### GIVEN PROBLEM
Print the lines below with every character unchanged.

[Entries for locating words and elements]

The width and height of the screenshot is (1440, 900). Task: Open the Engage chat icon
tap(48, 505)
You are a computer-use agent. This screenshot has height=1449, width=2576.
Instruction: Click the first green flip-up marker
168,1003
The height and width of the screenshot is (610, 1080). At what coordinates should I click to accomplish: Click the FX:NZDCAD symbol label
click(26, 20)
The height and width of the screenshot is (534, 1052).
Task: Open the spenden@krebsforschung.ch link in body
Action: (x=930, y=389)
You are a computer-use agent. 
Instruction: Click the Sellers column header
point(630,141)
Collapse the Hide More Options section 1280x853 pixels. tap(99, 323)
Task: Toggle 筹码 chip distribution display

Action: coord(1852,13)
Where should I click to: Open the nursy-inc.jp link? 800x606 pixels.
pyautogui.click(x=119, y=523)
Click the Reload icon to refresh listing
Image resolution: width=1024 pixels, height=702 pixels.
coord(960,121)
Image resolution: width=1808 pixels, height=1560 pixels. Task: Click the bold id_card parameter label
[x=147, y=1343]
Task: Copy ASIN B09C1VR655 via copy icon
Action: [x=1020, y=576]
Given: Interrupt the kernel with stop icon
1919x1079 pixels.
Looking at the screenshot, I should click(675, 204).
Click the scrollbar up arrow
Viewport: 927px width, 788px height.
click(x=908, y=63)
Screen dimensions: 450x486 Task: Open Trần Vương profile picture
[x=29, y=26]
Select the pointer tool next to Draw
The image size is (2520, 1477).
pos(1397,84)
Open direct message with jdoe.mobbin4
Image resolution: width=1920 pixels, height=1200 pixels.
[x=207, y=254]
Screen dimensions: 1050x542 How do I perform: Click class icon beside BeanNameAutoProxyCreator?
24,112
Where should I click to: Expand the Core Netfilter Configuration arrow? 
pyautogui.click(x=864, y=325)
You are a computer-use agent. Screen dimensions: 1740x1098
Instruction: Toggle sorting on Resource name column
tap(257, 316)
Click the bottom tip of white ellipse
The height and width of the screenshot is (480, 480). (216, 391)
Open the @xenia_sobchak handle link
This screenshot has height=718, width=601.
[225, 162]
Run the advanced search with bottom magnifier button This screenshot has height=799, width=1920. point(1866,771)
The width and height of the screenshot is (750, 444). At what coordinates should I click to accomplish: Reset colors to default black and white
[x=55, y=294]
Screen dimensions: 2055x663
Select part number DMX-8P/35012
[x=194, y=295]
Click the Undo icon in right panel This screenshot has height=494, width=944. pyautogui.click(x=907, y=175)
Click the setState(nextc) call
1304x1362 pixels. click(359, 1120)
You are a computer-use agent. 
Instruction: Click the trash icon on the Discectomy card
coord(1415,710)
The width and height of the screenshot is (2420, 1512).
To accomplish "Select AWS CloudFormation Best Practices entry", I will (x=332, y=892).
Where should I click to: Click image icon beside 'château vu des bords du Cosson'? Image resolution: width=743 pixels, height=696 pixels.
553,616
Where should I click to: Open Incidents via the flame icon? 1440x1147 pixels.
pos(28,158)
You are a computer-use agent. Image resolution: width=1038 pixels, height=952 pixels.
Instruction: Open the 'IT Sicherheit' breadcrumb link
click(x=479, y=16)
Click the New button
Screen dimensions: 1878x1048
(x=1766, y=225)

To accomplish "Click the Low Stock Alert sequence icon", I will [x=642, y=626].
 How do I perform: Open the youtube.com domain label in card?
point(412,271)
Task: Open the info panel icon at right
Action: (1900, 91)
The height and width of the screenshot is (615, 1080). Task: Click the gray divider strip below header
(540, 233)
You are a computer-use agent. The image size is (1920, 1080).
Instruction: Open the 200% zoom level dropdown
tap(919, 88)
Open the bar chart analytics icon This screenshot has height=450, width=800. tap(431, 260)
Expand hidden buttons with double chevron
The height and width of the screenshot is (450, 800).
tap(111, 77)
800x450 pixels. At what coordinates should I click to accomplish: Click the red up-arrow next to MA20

### THE OUTPUT
The width and height of the screenshot is (1440, 900). Task: Open the Engage chat icon
tap(48, 505)
You are a computer-use agent. This screenshot has height=1449, width=2576.
Instruction: Click the first green flip-up marker
168,1003
The height and width of the screenshot is (610, 1080). At what coordinates should I click to accomplish: Click the FX:NZDCAD symbol label
click(26, 20)
The height and width of the screenshot is (534, 1052).
Task: Open the spenden@krebsforschung.ch link in body
Action: (x=930, y=389)
You are a computer-use agent. 
Instruction: Click the Sellers column header
point(630,141)
Collapse the Hide More Options section 1280x853 pixels. tap(99, 323)
Task: Toggle 筹码 chip distribution display

Action: coord(1852,13)
Where should I click to: Open the nursy-inc.jp link? 800x606 pixels.
pyautogui.click(x=119, y=523)
Click the Reload icon to refresh listing
Image resolution: width=1024 pixels, height=702 pixels.
coord(960,121)
Image resolution: width=1808 pixels, height=1560 pixels. Task: Click the bold id_card parameter label
[x=147, y=1343]
Task: Copy ASIN B09C1VR655 via copy icon
Action: [x=1020, y=576]
Given: Interrupt the kernel with stop icon
1919x1079 pixels.
Looking at the screenshot, I should click(675, 204).
Click the scrollbar up arrow
Viewport: 927px width, 788px height.
click(x=908, y=63)
Screen dimensions: 450x486 Task: Open Trần Vương profile picture
[x=29, y=26]
Select the pointer tool next to Draw
The image size is (2520, 1477).
pos(1397,84)
Open direct message with jdoe.mobbin4
Image resolution: width=1920 pixels, height=1200 pixels.
[x=207, y=254]
Screen dimensions: 1050x542 How do I perform: Click class icon beside BeanNameAutoProxyCreator?
24,112
Where should I click to: Expand the Core Netfilter Configuration arrow? 
pyautogui.click(x=864, y=325)
You are a computer-use agent. Screen dimensions: 1740x1098
Instruction: Toggle sorting on Resource name column
tap(257, 316)
Click the bottom tip of white ellipse
The height and width of the screenshot is (480, 480). (216, 391)
Open the @xenia_sobchak handle link
This screenshot has height=718, width=601.
[225, 162]
Run the advanced search with bottom magnifier button This screenshot has height=799, width=1920. point(1866,771)
The width and height of the screenshot is (750, 444). At what coordinates should I click to accomplish: Reset colors to default black and white
[x=55, y=294]
Screen dimensions: 2055x663
Select part number DMX-8P/35012
[x=194, y=295]
Click the Undo icon in right panel This screenshot has height=494, width=944. pyautogui.click(x=907, y=175)
Click the setState(nextc) call
1304x1362 pixels. click(359, 1120)
You are a computer-use agent. 
Instruction: Click the trash icon on the Discectomy card
coord(1415,710)
The width and height of the screenshot is (2420, 1512).
To accomplish "Select AWS CloudFormation Best Practices entry", I will (x=332, y=892).
Where should I click to: Click image icon beside 'château vu des bords du Cosson'? Image resolution: width=743 pixels, height=696 pixels.
553,616
Where should I click to: Open Incidents via the flame icon? 1440x1147 pixels.
pos(28,158)
You are a computer-use agent. Image resolution: width=1038 pixels, height=952 pixels.
Instruction: Open the 'IT Sicherheit' breadcrumb link
click(x=479, y=16)
Click the New button
Screen dimensions: 1878x1048
(x=1766, y=225)

To accomplish "Click the Low Stock Alert sequence icon", I will [x=642, y=626].
 How do I perform: Open the youtube.com domain label in card?
point(412,271)
Task: Open the info panel icon at right
Action: (1900, 91)
The height and width of the screenshot is (615, 1080). Task: Click the gray divider strip below header
(540, 233)
You are a computer-use agent. The image size is (1920, 1080).
Instruction: Open the 200% zoom level dropdown
tap(919, 88)
Open the bar chart analytics icon This screenshot has height=450, width=800. tap(431, 260)
Expand hidden buttons with double chevron
The height and width of the screenshot is (450, 800).
tap(111, 77)
800x450 pixels. At what coordinates should I click to accomplish: Click the red up-arrow next to MA20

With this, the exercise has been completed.